Although businesses are increasing their investment in content creation and distribution, a lack of clarity exists around the reasons for this uptick. Companies are scrambling to get on the content bandwagon without a clear reason why.

This is problematic. If an organization is increasing its investment in the content function, someone needs to be able to make the business case for it. 

In our first post on the cost of content, we explored ways of setting a framework for content expenditure that would obtain executive buy-in. In our second post, we reviewed ways of driving efficiencies from a company's content spend.

Turn content into a revenue driver on your balance sheet.

Turn content into a revenue driver on your balance sheet.

In the final post in this series, we examine the traditional view of content as a nice-to-have marketing expense. To what extent can content evolve beyond this characterization into a revenue-generating asset?

FLIP YOUR THINKING

The first thing to understand about content is that businesses need it whether they like it or not. At a minimum, businesses require content to describe themselves and explain their products. An enterprise could not function without content through which to communicate. Even a local pizzeria needs a name, a menu, flyers, and some level of signage.  A company without any content is in a precarious place.

A critical step here is reframing content away from a discretionary marketing expense to a necessary infrastructure cost. Infrastructure is an accurate descriptor. Content performs a number of key business functions that would leave an organization weaker in its absence.

  • It constitutes your digital shopfront and your online floor plan.

  • It communicates your brand and value propositions.

  • It describes your product and services.

  • It draws attention and creates engagement.

  • It creates depth and richness around your business

  • It helps close deals and retain existing customers.

This is content as core infrastructure. Additionally, there are practical ways to grow your business and generate revenue from content for organizations that get good at content creation and distribution.

  1. Sponsorship: Allow partner companies to sponsor your capstone content projects, from podcasts to white papers to documentary style videos.

  2. Conferences: Name a B2B enterprise that doesn't organize, or hasn't considered organizing, a user conference of some shape or form. Salesforce, Adobe, IBM: these organizations plan events, and the primary draw of each event is its content. What will I learn, and who will I meet in the process of learning new things and sharing my own best practice?

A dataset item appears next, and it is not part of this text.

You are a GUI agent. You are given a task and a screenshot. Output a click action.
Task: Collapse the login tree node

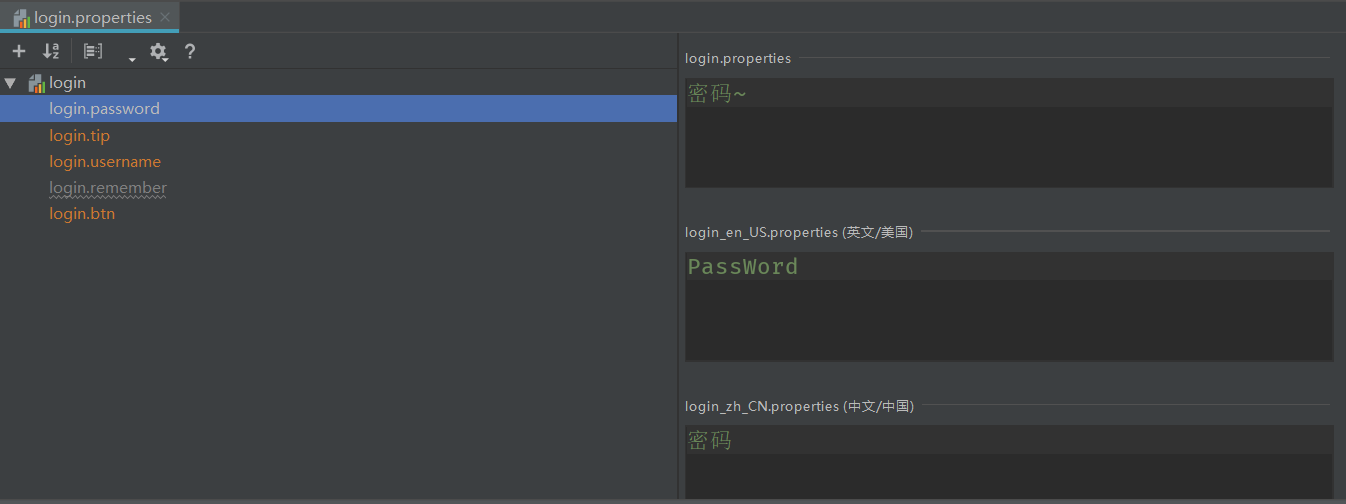click(10, 83)
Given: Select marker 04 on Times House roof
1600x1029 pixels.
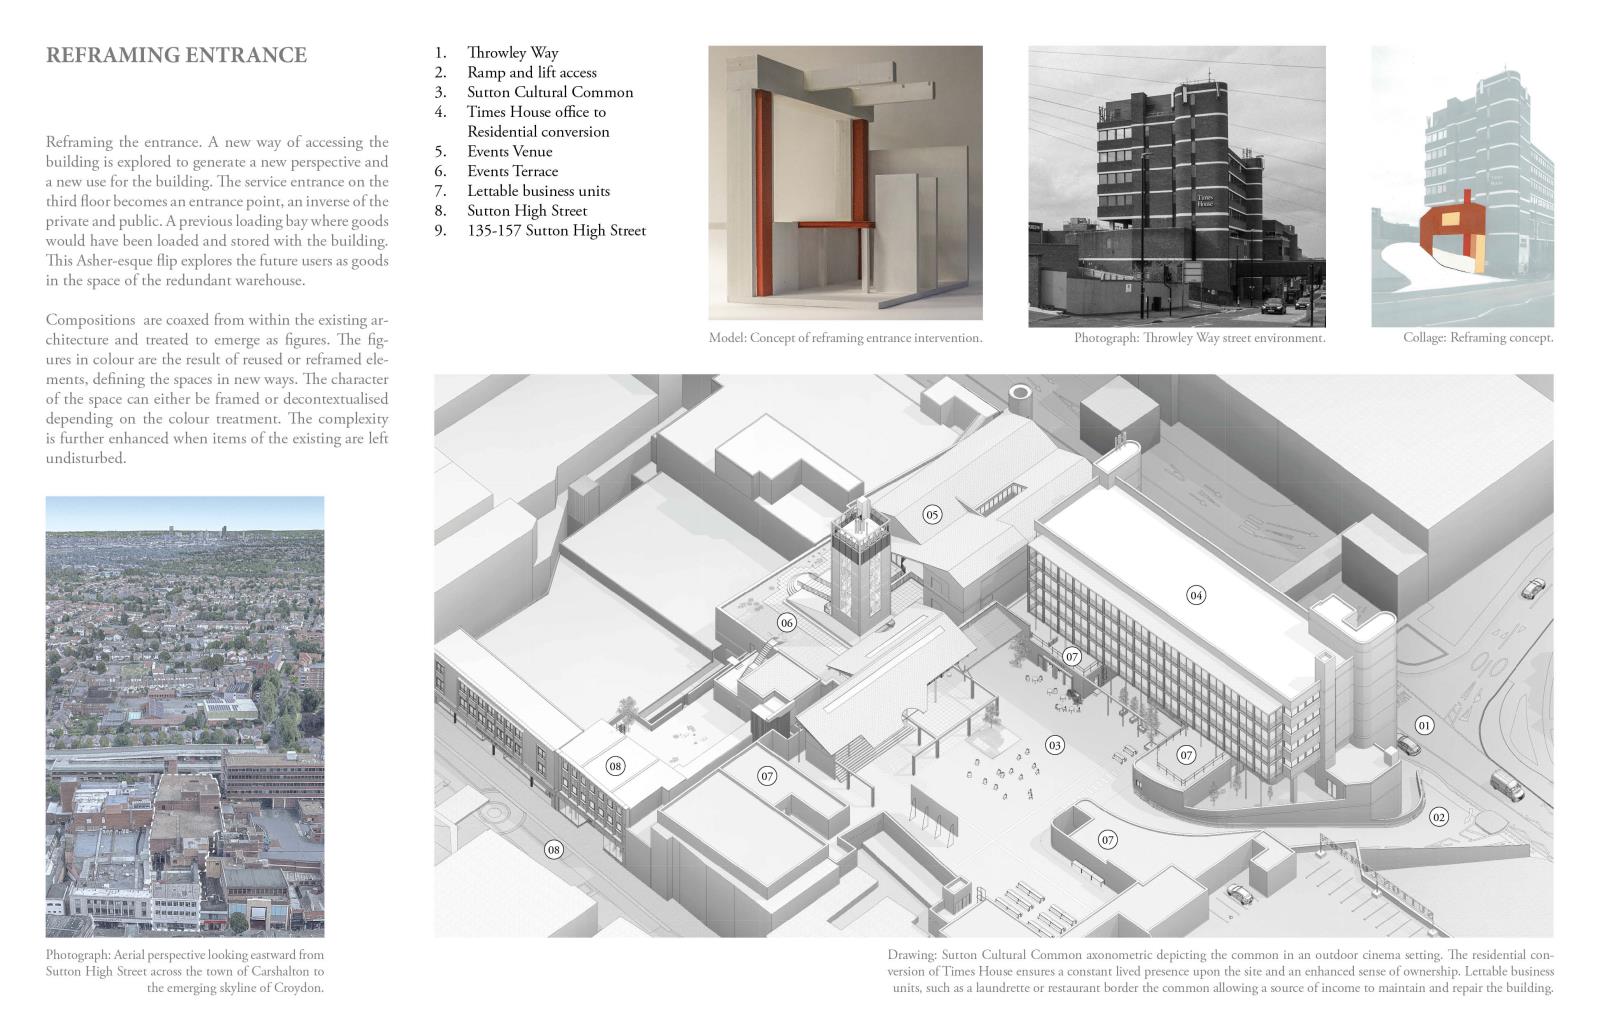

  3. Networking: Content is increasingly the bedrock of networking. Just look at the significant investment LinkedIn has made in promoting user-generated content across its network.

  4. Advertising: Go old school and consider allowing targeted advertising to appear against your content.

  5. Data: Build trust with clients and prospects through content, and encourage them to share more granular information with you over time. Test and probe through content. Learn what your audience is interested in and what it doesn't want to hear from you about.

  6. Public Relations: Earn favorable media through strong content. Publishing proprietary research is a proven way of winning links back to your website and getting your business' name out there.

  7. Influencers: Content gives your advocates and your influencers in the field something tangible to shout about on your behalf.

  8. Better and Happier Customers: A commitment to content will not only keep your client informed and educated about your product and services but help manage customer service costs. People actively want self-serve information. They want to figure things out for themselves wherever possible in order to enjoy the product or service quickly and fully. Meet their need through content.

CONTENT CREATES VALUE

“Marketing is not the art of finding clever ways to dispose of what you make," wrote marketing theorist Philip Kotler. "Marketing is the art of creating genuine customer value. It is the art of helping your customer become better off." Switch out "marketing" for "content" in this statement, and the sentiment holds true.

It's never too late to reframe your organization's approach to content. View content both as an infrastructure cost and as an asset that yields over time. Watch as the question moves from "Why content?" to "How do we do content well?" 

“Marketing is not the art of finding clever ways to dispose of what you make. Marketing is the art of creating genuine customer value. It is the art of helping your customer become better off.”